RICHIESTA DATA A | Indica se ciascuna affermazione concorda con il brano sui sistemi partitici riportato qui sotto, rispondendo sì o no e citando le parole decisive del brano. (i) Il sistema della Seconda Repubblica è crollato con le elezioni del 2013. (ii) La cristallizzazione del sistema tripolare è considerata probabile con un sistema maggioritario. (iii) Lo spin-off dell'articolo è uscito su Party Politics nel 2016.

BRANO DEL DOCUMENTO |
◇ ◇ ◇ ◇ ◇ ◇ ◇

La sua analisi tocca anche gli ultimi anni e naturalmente il nostro Paese. Quanto può dirsi deistituzionalizzato il sistema partitico italiano dopo il passaggio dalla Prima alla Seconda Repubblica e soprattutto alla luce del ‘terremoto elettorale’ del 2013?
Dopo vent’anni di difficile e lenta formazione di una dinamica bipolare, il sistema della Seconda Repubblica è crollato con le elezioni del 2013. Quindi anche il modello di competizione dominante è venuto meno, lo si vede plasticamente con il livello di volatilità e di rigenerazione, al quale contribuisce ovviamente il MoVimento 5 Stelle ma anche Scelta Civica. Si è generato l’embrione di un nuovo sistema tripolare, ma in realtà non si sa quanto sia frutto di una singola elezione o di un nuovo sistema che successivamente si andrà stabilizzando dando vita ad un nuovo pattern, ad una nuova dinamica. Si tratta di un processo di cambiamento che è in parte esogeno, cioè derivante dalla società, e in parte endogeno, cioè prodotto dalle élites politiche che cambiano. Fra questi due processi deve però intervenire un ulteriore elemento che è il sistema elettorale, che non sappiamo ancora quale sarà: da questo dipenderà se il sistema tripolare si andrà a cristallizzare – probabile con un sistema proporzionale – o se invece si modificherà ancora con un nuovo sistema maggioritario. È una situazione di grande incertezza e imprevedibilità, ma possiamo dire che l’Italia è entrata in una dinamica di deistituzionalizzazione dalla quale ancora non si sa se potrà uscire e in che modo.
E, in prospettiva futura, cosa c’è da aspettarsi in Europa per quanto riguarda l’evoluzione di questo processo, alla luce dei risultati della ricerca?
In Europa occidentale la tendenza che emerge è quella di una grande crescita di instabilità e imprevedibilità, che provoca in un sempre maggior numero di Paesi la difficoltà di formare Governi dopo le elezioni – lo abbiamo visto in Spagna e in Belgio, forse lo vedremo anche in Olanda. I modelli precedenti di interazione fra le élites politiche vengono meno, in parte appunto per il cambiamento del voto che si sposta su partiti anti-establishment, in parte anche perché le élites stesse tendono a presentare offerte politiche diverse di elezione in elezione. Ci sono partiti che emergono dal nulla come il MoVimento 5 Stelle ma anche fusioni, scissioni, partiti che cambiano nome e tutto questo provoca instabilità nel sistema. Esiste anche uno spin-off di questo articolo, che è un altro contributo pubblicato su Party Politics nel 2016 che si concentra sui partiti nuovi, su quella che definiamo ‘party system innovation’, che è parte della componente di rigenerazione spiegata prima. In esso mostriamo come nel corso degli ultimi cinque-sei anni ci sia stato un cambiamento più ampio che nei precedenti sessantacinque. Se il trend si mantenesse assisteremmo ad una sorta di slavina, ad una drastica accelerazione: siamo in un’epoca di volatilità a tutti i livelli, dove tutto è veloce e anche la trasformazione della comunicazione politica attraverso i social network contribuisce a imprimere rapidità al cambiamento.

◇ ◇ ◇ ◇ ◇ ◇ ◇

DATI REGISTRATI |

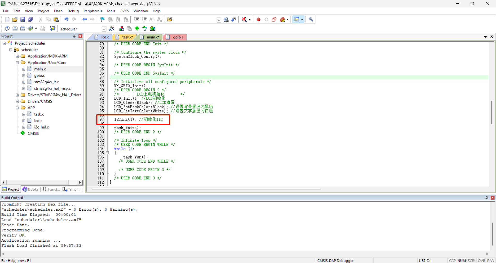This screenshot has height=263, width=496.
Task: Switch to the Books panel tab
Action: (31, 189)
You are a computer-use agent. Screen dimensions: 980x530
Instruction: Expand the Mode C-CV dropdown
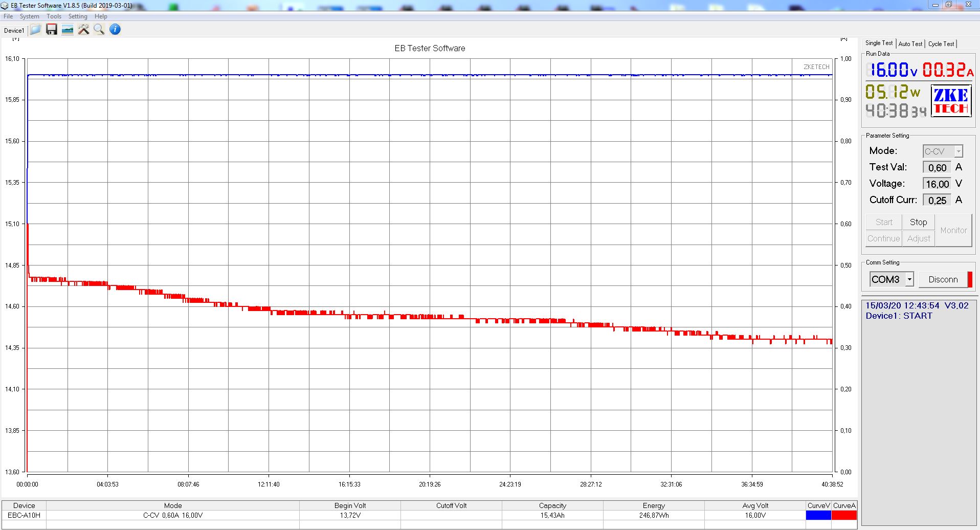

◇ ◇ ◇ ◇ ◇ ◇ ◇

RICHIESTA DATA B | Converti tutte le righe dei dati registrati in un elenco JSON di stringhe, una per ogni riga, tralasciando le righe vuote. Lascia fuori le immagini.

RISULTATO A |
(i) Sì: "il sistema della Seconda Repubblica è crollato con le elezioni del 2013".
(ii) No: "se il sistema tripolare si andrà a cristallizzare – probabile con un sistema proporzionale".
(iii) Sì: "un altro contributo pubblicato su Party Politics nel 2016".

RISULTATO B |
[
  "This screenshot has height=263, width=496.",
  "Task: Switch to the Books panel tab",
  "Action: (31, 189)",
  "You are a computer-use agent. Screen dimensions: 980x530",
  "Instruction: Expand the Mode C-CV dropdown"
]